My name is Mark Kaplun, I have a BA in computer science from the Tel-Aviv university and I worked for a long time in the telecommunication industry both as an embedded software developer and on network management products.
One happy day I decided to open a blog for myself and decided to prefer WordPress over Moveable Type, that was in the happy days of 2.0.4 version. Very quickly I started to tinker with WordPress and publish plugins for it. And when I quit my last formal day job I decided to do a career shift and became a freelance focusing on WordPress related development.
Since then I have built many sites, even hosted some of them on my own VPS, and created all kinds of plugins for all kinds of companies.

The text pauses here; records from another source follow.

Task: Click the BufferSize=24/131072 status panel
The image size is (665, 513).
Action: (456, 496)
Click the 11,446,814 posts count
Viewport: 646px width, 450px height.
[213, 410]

And this long description is here to indicate that when I say that I know how software should be developed and maintained, and I know what practical problems users face with wordpress plugins, I do really know out of my own experience.
Want to read more of my tech related rants?, you are welcome to my blog.

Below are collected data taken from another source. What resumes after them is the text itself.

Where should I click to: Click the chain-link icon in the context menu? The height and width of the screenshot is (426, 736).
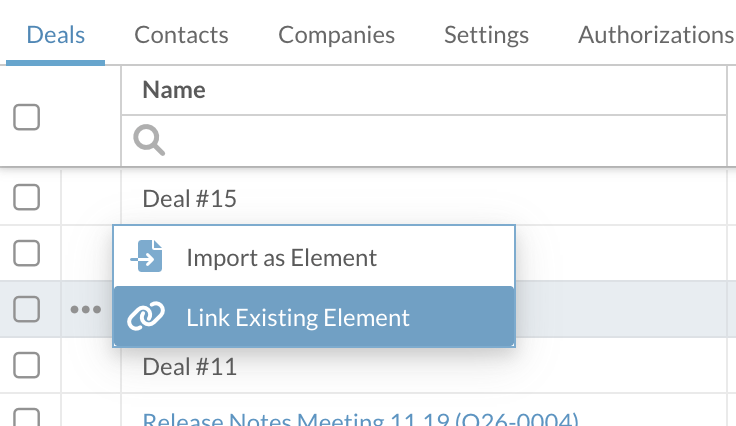click(146, 317)
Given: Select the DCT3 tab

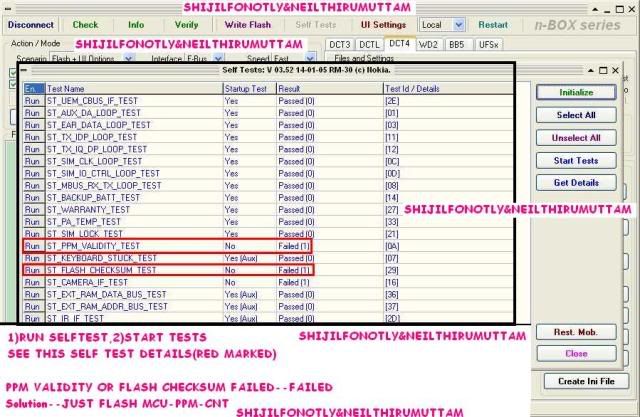Looking at the screenshot, I should click(341, 45).
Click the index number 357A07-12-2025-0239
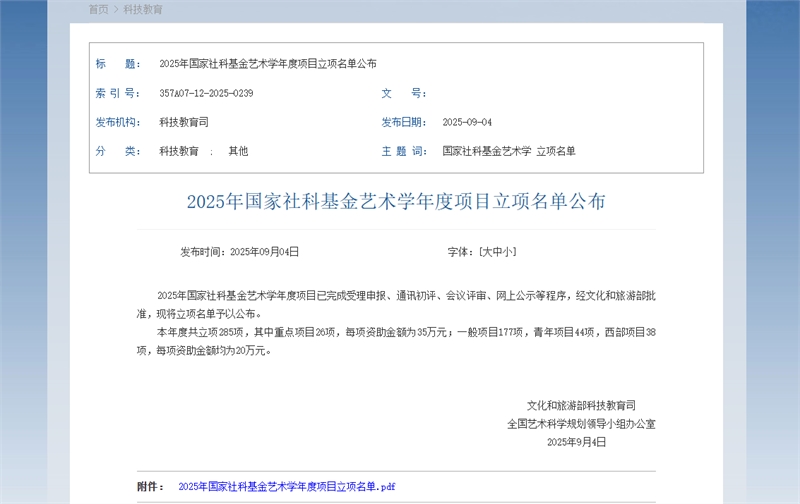Image resolution: width=800 pixels, height=504 pixels. (x=206, y=93)
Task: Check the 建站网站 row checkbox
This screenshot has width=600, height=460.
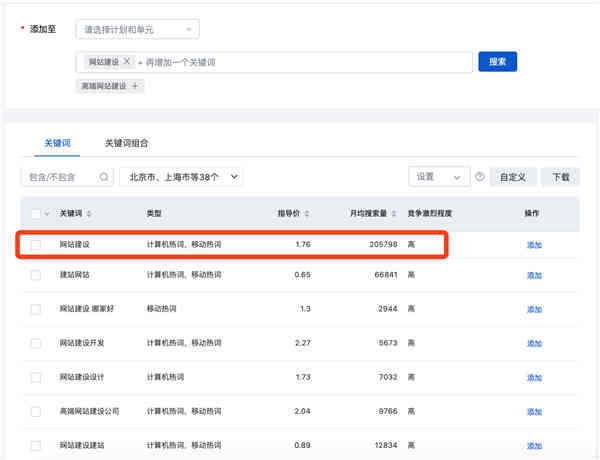Action: coord(36,274)

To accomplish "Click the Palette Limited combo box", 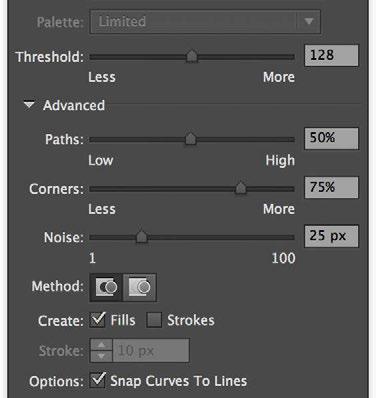I will pyautogui.click(x=205, y=22).

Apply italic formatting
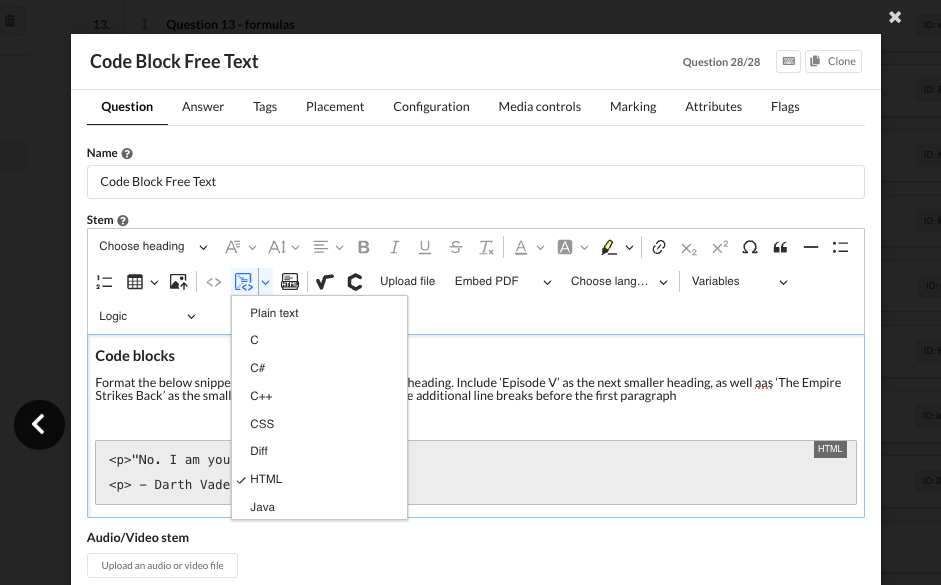[x=394, y=247]
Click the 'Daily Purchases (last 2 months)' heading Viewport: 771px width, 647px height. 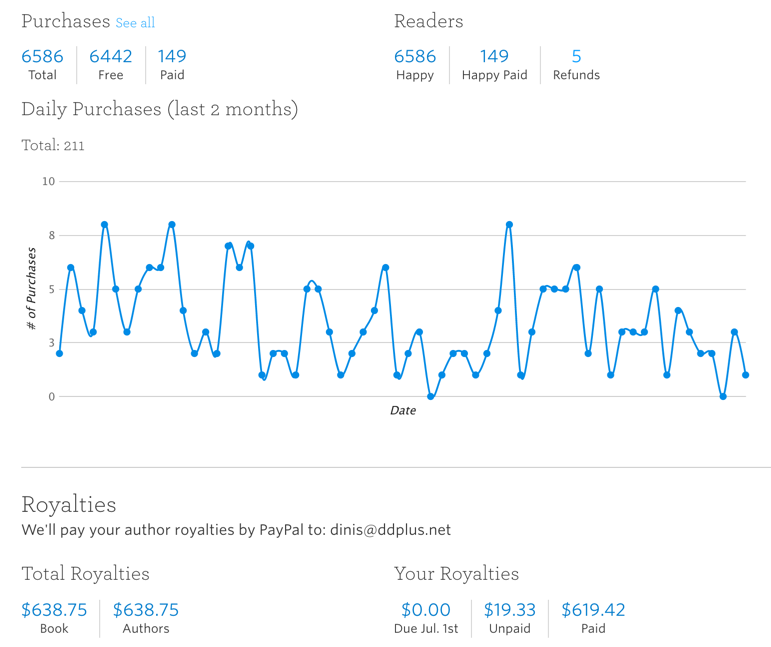pyautogui.click(x=159, y=109)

Need some more prof that I actually know what I do? just head on to my profile on the wordpress stackexchange.
So what is unique about the plugins in this shop?
The plugins are designed with the typical site admin in mind. The typical site admin is far from being a software developer, or a web server expert, but what he does know is how to use WordPress and how to find the components (themes, plugins, even some small coding when needed) that will make the site work as the client requires.
What is the biggest fear of the admin? An upgrade. An experienced admin most likely had at least one site in which a core or theme or plugin upgrade ruined the site in some way. The admin knows that upgrades should be tested on a staging server before deploying any upgrade to the live one, but he can not justify the cost of “doing it right” to the client which rarely understands that there is a maintenance cost of having a web site beyond the initial cost of building it. It doesn’t help at all that many plugins have an update once every month or two.
The plugins here are designed to not ever need to be upgraded. They are focused on “do one thing, and do it well” with clear description of what they do, small and well defined scope, and no ambition at all to add new feature as time goes by.
The welcome side effect is that the plugins tend to be small and easy to audit both for security and possible side effects, and when needed even debugged and adjusted if your own specific needs do not exactly meet what the plugin does.
What about support?
My believe is that it is a bad sign when a software requires a support contract. When your revenue depends on support contracts you have less incentive to produce a bug free software and more incentive to add needless features just to make it seem like the support was worth the money.
Support also drives prices up, because the human time required to give a proper response is expensive, and if the software was done right then most people do not need the support and basically pay for the few that do need it.